PROMPT >> Look through the records and copy each line with the string "computer" in it.

ENTRIES SUPPLIED >>
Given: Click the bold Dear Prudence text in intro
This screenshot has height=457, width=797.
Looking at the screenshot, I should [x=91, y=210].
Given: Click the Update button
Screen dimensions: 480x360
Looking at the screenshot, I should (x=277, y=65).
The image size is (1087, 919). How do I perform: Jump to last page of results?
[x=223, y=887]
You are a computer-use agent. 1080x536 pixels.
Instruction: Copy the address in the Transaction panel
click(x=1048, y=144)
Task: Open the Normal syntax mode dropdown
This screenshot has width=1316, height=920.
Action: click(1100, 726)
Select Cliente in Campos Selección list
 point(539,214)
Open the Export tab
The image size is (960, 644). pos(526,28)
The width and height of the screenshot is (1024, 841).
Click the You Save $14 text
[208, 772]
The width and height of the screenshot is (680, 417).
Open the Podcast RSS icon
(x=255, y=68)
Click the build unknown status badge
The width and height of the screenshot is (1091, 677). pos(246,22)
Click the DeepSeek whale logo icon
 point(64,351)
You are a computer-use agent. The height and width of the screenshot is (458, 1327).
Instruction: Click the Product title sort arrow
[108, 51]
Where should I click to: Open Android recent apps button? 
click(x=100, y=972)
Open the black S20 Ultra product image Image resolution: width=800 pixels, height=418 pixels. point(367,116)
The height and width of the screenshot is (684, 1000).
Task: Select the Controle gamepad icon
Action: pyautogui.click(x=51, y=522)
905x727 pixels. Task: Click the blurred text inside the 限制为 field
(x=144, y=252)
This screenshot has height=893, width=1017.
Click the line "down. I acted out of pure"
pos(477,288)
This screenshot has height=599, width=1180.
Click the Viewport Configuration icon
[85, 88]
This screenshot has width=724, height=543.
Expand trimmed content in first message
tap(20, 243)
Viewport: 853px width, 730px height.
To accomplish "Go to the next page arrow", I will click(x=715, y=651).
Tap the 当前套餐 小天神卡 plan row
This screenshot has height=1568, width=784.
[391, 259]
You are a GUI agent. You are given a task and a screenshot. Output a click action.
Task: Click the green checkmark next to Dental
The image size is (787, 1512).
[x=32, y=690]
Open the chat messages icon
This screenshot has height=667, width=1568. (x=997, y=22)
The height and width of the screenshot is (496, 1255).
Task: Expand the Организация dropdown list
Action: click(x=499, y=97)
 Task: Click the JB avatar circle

WRITTEN SOLUTION >>
You are a computer-use agent. 1080x536 pixels.
You are a computer-use agent. The height and width of the screenshot is (458, 1327).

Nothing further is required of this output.